The 88-year-old writer has become a fixture in the Twin Cities architecture community — and isn’t slowing down.
More than two decades ago, Bette Hammel began a writing career, introducing herself as the widow of Dick Hammel, the prominent founder of HGA, Minnesota’s largest architectural firm.
Now, at 88, Bette Hammel has made a name for herself, helping to write three books about iconic Twin Cities houses, writing many columns and articles on every major commercial building in the metro, and serving on civic groups such as the current one in Wayzata that is shaping the biggest changes to the city’s lakefront in her 30 years there.
“We refer to Bette as ‘the unsinkable Bette Hammel,’ ” said Karen Melvin of Plymouth, a friend and architecture photographer who describes Hammel as a “feisty, determined little Irish lady” who easily connects with people. “She inspires just about everybody she comes in contact with.”
After 30 years living in a modern house on Lake Minnetonka, Hammel is entering a new chapter in her own life, spending the holidays packing to downsize to a new Wayzata condo in January.
But retirement isn’t even an afterthought for Bette. She’s starting a blog and branching out into writing a mystery novel and a memoir. “Living alone for 30 years, I’ve just had to be busy,” she said.
Inspired by smell of ink
Born in 1925, Bette Jones was raised in St. Paul and went to the University of Minnesota to study journalism, inspired by childhood trips to see her father, who was a printer at the Pioneer Press.
“That’s when I first smelled printer’s ink,” she said.
But it was radio that ultimately drew her into journalism.
After she graduated in 1947, she was hired at General Mills to write radio scripts about Betty Crocker. She went on to write about cooking and food for several radio stations — getting her closer to her dream job as an ad copy writer in New York City.
But she was told she needed more experience, so she returned to Minnesota to work at BBDO, launching a 20-year career in ad writing at different agencies for radio and TV.
In 1969, a friend she knew from a downhill skiing club, architect Carl Graffunder, introduced her to a fellow architect, Richard Hammel.
He had founded Hammel, Green and Abrahamson in 1953 with Curt Green and Bruce Abrahamson, and it had grown to be one of the largest architectural firms in the country.
Bette and Dick married in 1970 — his career further cementing her love and awe of architecture.

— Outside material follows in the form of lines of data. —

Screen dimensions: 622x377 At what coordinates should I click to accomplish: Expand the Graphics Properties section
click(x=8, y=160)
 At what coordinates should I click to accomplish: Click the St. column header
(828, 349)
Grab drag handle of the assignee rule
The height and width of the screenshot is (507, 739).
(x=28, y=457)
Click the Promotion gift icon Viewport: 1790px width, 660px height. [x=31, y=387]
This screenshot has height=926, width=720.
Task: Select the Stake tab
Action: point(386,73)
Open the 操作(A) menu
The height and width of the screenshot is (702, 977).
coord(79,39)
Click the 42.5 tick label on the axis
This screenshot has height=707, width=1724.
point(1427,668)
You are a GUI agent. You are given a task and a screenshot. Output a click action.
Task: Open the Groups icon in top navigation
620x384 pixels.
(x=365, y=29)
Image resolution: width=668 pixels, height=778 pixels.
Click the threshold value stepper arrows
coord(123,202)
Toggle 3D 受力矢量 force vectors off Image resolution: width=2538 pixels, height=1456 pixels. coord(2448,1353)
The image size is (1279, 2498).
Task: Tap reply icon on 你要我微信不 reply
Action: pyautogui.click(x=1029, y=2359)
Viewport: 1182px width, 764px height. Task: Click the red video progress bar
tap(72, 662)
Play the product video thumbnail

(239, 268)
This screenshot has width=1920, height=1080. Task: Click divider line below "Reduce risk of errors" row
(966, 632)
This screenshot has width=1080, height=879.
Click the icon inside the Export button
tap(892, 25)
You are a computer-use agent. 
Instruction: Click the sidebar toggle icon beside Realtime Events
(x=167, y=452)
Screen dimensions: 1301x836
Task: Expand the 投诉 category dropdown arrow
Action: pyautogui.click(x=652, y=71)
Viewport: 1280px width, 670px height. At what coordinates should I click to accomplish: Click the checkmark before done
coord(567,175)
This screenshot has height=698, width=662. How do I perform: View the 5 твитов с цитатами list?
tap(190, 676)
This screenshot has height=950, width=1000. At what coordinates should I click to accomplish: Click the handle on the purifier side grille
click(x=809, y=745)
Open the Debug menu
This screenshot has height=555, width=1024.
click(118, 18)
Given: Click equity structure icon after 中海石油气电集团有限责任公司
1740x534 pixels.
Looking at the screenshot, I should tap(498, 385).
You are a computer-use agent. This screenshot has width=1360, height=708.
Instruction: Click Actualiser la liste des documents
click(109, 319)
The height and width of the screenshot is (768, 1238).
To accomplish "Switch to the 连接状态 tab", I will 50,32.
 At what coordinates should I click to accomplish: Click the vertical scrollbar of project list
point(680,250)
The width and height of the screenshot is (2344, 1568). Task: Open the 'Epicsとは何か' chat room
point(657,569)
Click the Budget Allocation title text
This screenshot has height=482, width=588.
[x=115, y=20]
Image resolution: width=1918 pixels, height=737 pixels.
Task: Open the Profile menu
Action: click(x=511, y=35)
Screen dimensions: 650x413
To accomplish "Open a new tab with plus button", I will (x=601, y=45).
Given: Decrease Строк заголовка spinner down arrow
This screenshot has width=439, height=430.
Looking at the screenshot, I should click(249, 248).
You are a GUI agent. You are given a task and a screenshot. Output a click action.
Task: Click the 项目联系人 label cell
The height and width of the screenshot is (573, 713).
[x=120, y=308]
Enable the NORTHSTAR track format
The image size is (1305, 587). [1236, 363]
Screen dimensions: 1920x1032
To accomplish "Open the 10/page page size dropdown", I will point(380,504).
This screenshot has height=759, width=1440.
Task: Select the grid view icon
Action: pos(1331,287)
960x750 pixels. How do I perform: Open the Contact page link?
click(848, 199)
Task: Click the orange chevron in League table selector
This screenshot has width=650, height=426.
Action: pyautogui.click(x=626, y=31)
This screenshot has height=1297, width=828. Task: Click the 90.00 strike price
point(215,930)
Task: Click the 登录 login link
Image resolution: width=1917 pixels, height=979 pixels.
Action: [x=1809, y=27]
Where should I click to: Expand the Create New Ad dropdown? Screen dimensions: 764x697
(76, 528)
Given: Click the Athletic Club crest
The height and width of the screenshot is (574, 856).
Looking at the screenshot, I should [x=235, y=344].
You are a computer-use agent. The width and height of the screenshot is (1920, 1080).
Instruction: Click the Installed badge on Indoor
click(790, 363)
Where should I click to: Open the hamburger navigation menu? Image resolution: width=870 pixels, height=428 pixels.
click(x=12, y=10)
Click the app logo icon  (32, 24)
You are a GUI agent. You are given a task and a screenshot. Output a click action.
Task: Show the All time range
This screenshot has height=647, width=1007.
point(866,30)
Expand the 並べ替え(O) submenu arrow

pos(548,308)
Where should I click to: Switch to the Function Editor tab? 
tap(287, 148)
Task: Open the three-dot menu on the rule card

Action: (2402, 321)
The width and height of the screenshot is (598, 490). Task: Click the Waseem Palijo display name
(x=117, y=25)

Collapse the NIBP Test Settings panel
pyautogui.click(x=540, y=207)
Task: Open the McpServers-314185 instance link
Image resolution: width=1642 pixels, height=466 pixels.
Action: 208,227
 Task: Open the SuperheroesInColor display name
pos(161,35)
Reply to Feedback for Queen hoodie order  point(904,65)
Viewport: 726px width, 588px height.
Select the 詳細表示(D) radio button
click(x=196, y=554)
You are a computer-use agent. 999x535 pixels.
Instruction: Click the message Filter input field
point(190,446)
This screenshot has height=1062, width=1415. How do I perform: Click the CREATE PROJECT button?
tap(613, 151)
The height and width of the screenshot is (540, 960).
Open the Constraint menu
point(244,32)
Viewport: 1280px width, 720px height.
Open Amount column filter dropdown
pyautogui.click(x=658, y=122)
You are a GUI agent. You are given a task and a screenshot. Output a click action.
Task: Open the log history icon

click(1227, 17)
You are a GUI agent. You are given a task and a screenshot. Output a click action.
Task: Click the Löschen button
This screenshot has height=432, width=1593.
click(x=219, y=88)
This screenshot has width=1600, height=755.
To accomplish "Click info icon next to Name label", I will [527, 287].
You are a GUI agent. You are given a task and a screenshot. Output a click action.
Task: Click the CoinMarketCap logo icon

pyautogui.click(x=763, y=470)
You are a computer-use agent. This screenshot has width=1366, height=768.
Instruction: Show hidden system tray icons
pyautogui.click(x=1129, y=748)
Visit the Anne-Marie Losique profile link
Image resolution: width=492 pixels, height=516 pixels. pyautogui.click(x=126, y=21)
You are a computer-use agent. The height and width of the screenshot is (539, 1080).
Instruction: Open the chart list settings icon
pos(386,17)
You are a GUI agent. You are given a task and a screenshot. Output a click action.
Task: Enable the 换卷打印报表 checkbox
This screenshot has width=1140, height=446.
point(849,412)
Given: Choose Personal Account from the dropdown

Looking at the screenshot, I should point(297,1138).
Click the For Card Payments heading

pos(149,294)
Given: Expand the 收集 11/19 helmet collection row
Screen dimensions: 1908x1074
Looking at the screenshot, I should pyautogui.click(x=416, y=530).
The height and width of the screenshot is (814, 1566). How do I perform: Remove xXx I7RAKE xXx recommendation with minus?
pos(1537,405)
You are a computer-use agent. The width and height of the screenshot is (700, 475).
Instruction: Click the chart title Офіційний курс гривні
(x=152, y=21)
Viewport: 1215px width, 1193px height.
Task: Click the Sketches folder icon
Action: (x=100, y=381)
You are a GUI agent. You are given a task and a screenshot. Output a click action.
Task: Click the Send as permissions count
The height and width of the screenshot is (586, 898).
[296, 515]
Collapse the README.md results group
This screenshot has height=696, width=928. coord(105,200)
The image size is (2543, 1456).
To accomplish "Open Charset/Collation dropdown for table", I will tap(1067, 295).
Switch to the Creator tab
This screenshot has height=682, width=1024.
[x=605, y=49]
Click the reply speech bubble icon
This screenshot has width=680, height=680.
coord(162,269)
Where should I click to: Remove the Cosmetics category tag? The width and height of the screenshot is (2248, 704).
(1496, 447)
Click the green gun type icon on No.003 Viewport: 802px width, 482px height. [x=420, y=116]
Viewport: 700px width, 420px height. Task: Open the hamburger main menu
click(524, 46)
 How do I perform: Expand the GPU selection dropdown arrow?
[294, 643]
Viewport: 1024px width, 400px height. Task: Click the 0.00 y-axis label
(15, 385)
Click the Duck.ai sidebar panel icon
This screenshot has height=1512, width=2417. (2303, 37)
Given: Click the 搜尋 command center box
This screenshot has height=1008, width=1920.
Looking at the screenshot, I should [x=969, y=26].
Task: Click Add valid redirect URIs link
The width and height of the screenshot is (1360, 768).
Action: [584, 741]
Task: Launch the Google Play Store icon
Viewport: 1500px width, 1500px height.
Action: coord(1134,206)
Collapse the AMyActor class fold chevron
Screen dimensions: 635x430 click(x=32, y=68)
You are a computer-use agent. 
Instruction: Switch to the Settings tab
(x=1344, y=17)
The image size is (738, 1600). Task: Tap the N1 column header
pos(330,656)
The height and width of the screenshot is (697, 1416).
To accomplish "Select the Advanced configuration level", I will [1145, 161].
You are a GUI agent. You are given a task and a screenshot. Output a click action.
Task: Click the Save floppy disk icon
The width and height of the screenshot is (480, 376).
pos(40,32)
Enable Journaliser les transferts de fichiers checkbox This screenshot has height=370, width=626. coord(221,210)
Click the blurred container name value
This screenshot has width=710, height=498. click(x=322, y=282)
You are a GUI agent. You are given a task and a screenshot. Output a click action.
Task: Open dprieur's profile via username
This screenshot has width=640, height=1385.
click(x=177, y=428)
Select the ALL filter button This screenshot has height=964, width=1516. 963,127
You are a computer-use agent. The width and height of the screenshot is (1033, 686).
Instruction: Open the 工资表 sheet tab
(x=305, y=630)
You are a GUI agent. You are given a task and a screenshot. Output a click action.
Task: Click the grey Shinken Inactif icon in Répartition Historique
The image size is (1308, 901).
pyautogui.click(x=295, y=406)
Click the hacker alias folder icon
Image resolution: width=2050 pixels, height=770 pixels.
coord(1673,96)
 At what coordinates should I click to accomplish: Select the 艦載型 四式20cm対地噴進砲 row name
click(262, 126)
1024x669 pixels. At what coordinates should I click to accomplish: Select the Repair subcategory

“I do feel architecture is the noblest of arts. It’s the one that stays and speaks to you,” she said from her home’s living room, where floor-to-ceiling windows show off a panoramic view of Lake Minnetonka. “I mean, look at this house — it’s different, it’s original.”
The couple bought the modern house in 1984, but Dick Hammel died unexpectedly two years later at age 63.
His death inspired Bette to write a history of HGA and to learn the language of architecture in “From Bauhaus to Bow Ties: HGA Celebrates 35 Years” in 1989.
She got to know local architects, shifting her career into print journalism. “I finally became a reporter,” she said.